Author | : Ghaida Moussa |
Publisher | : Inanna Publications & Education |
Total Pages | : 0 |
Release | : 2014 |
ISBN-10 | : 192670875X |
ISBN-13 | : 9781926708751 |
Rating | : 4/5 (5X Downloads) |
Literary Nonfiction. Women's Studies. Middle Eastern Studies. MIN FAMI: ARAB FEMINIST REFLECTIONS ON IDENTITY, SPACE, AND RESISTANCE is an anthology that cradles the thoughts of Arab feminists, articulated through personal critical narratives, academic essays, poetry, short stories, and visual art. It is a meeting space where discussions on home(land), exile, feminism, borders, gender and sexual identity, solidarity, language, creative resistance, and (de) colonization are shared, confronted, and subverted.

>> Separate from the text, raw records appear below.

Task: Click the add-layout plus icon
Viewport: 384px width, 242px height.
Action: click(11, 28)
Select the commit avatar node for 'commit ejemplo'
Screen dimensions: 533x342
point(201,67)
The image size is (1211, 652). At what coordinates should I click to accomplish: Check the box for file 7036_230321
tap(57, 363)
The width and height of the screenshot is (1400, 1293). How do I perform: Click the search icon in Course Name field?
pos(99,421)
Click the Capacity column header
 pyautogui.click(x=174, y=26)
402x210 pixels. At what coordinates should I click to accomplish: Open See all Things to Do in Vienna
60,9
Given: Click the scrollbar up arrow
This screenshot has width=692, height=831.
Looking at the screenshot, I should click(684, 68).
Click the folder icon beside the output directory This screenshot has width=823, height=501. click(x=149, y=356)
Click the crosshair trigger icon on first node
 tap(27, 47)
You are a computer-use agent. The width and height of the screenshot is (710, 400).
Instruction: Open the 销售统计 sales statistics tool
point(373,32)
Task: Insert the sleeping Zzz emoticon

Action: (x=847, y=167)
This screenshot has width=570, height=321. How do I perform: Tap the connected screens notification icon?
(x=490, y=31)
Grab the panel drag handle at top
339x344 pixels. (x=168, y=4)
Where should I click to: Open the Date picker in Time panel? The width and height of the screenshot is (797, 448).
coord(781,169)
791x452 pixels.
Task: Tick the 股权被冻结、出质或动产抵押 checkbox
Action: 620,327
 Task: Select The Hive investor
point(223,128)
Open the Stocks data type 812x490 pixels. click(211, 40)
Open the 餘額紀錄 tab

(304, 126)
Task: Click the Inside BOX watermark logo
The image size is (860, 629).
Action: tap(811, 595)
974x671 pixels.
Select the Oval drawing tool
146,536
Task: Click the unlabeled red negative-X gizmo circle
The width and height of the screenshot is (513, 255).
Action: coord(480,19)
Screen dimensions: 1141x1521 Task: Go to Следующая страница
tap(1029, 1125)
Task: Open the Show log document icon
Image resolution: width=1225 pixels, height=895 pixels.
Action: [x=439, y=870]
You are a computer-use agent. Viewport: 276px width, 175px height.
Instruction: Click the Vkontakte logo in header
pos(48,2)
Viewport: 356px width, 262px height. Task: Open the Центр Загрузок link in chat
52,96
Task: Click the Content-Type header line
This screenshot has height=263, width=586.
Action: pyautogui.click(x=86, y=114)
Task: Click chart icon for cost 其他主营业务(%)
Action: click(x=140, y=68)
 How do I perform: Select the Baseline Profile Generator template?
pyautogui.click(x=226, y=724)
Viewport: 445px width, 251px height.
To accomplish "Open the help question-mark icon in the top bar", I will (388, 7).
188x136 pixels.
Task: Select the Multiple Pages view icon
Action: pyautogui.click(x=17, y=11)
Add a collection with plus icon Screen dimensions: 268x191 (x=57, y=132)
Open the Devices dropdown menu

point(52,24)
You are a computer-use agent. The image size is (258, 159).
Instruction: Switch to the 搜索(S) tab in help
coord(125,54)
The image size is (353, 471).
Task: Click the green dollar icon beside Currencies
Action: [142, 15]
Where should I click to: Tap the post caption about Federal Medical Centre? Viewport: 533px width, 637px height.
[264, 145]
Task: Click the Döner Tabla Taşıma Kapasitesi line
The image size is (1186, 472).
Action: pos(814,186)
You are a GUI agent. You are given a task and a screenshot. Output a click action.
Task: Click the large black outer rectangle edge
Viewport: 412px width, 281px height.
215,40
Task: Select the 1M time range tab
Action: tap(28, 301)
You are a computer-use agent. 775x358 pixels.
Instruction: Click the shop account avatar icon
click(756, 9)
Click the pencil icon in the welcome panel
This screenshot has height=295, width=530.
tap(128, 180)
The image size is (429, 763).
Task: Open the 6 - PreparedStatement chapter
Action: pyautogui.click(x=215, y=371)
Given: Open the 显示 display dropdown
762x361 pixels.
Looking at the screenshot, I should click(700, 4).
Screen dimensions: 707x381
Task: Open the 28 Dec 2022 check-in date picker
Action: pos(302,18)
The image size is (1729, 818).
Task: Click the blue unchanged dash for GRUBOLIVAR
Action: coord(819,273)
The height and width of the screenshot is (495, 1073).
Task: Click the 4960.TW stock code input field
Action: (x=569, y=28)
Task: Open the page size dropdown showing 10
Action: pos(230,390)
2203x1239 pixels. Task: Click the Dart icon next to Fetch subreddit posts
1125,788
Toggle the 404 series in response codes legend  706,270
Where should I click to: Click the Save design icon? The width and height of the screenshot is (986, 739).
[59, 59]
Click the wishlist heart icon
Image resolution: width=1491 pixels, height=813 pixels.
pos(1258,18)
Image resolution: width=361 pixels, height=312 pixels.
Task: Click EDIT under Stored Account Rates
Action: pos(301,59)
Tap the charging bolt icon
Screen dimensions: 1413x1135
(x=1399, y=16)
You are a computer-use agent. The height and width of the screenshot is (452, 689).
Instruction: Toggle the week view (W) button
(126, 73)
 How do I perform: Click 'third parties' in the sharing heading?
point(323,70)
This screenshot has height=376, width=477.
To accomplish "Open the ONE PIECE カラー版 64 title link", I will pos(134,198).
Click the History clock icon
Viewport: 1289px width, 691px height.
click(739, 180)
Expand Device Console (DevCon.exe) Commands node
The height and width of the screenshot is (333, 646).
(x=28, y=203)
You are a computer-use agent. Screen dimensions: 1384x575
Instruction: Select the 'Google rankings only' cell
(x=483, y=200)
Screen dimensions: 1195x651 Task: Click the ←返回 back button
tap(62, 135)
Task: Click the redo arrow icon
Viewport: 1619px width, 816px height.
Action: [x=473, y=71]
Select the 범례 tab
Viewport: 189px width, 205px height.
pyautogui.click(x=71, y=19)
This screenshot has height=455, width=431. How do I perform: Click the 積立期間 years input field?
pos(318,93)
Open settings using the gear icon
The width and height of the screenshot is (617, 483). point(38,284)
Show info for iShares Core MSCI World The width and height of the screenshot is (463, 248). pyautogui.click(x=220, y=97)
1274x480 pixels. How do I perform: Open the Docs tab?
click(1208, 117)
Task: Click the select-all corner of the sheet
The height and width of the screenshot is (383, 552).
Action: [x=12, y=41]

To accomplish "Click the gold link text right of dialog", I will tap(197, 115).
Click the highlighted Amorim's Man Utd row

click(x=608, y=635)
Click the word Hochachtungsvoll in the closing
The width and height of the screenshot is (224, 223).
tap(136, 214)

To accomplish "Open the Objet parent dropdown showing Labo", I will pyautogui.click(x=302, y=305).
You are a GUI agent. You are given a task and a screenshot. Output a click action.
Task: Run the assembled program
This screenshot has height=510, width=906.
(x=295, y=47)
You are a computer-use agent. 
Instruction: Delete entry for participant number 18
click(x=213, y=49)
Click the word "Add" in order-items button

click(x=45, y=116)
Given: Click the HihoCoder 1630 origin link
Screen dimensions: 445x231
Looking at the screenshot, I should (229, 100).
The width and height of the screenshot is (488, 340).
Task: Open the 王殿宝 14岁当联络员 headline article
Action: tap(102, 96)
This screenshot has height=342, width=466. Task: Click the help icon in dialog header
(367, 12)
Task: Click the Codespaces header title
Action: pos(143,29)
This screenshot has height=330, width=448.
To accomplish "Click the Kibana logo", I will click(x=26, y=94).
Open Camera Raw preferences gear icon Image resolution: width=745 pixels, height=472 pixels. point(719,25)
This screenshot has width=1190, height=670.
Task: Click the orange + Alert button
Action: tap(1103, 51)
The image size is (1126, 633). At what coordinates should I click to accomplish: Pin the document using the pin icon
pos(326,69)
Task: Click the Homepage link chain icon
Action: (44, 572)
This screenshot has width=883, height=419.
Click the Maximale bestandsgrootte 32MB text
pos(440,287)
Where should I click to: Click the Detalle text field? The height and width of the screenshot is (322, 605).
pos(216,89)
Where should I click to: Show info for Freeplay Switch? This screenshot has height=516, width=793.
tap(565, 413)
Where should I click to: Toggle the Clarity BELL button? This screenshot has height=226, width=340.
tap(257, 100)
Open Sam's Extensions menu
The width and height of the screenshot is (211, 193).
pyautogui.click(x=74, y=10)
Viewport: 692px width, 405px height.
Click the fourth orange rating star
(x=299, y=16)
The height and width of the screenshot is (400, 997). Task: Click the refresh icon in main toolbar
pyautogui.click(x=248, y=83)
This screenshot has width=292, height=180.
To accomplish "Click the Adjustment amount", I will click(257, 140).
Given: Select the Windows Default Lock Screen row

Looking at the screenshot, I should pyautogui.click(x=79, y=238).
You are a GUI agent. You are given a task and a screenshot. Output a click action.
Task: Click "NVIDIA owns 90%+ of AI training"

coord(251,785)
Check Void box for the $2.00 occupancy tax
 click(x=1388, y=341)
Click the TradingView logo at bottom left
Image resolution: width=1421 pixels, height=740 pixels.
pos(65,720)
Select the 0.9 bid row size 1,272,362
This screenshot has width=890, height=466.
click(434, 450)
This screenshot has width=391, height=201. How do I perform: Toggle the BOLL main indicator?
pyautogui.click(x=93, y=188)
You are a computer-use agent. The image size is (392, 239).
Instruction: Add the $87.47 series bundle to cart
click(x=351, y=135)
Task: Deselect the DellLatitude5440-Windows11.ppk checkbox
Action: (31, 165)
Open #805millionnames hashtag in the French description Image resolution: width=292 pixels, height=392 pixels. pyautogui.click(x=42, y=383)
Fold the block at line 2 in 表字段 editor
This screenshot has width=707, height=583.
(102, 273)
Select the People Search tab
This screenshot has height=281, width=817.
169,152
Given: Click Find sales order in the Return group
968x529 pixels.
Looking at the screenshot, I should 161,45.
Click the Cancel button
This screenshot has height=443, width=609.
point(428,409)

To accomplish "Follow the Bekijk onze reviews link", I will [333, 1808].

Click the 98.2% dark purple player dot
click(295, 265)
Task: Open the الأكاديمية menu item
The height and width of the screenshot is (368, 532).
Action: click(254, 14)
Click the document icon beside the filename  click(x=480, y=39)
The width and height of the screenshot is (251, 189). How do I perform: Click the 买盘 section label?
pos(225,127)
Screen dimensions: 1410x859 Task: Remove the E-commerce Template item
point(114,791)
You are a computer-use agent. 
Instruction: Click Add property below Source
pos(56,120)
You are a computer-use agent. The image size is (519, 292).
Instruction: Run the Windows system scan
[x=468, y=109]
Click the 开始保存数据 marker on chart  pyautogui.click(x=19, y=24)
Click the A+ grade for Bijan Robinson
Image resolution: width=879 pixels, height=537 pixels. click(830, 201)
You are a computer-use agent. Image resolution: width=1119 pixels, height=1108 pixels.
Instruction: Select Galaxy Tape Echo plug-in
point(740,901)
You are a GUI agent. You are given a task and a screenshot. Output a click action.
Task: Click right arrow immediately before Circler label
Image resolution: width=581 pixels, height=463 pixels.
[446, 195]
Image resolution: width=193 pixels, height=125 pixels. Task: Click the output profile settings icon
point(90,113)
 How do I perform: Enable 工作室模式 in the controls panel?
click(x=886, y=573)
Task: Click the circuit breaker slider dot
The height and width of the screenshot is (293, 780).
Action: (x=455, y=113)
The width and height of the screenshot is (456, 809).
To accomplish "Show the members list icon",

In a world that has increasingly found monolithic and one-dimensional ways of representing Arab womyn, this anthology comes as an alternate space in which we connect on the basis of our shared identities, despite physical, theoretical, and metaphorical distances, to celebrate our multiple voices, honour our ancestry, and build community on our own terms, and in our own voices.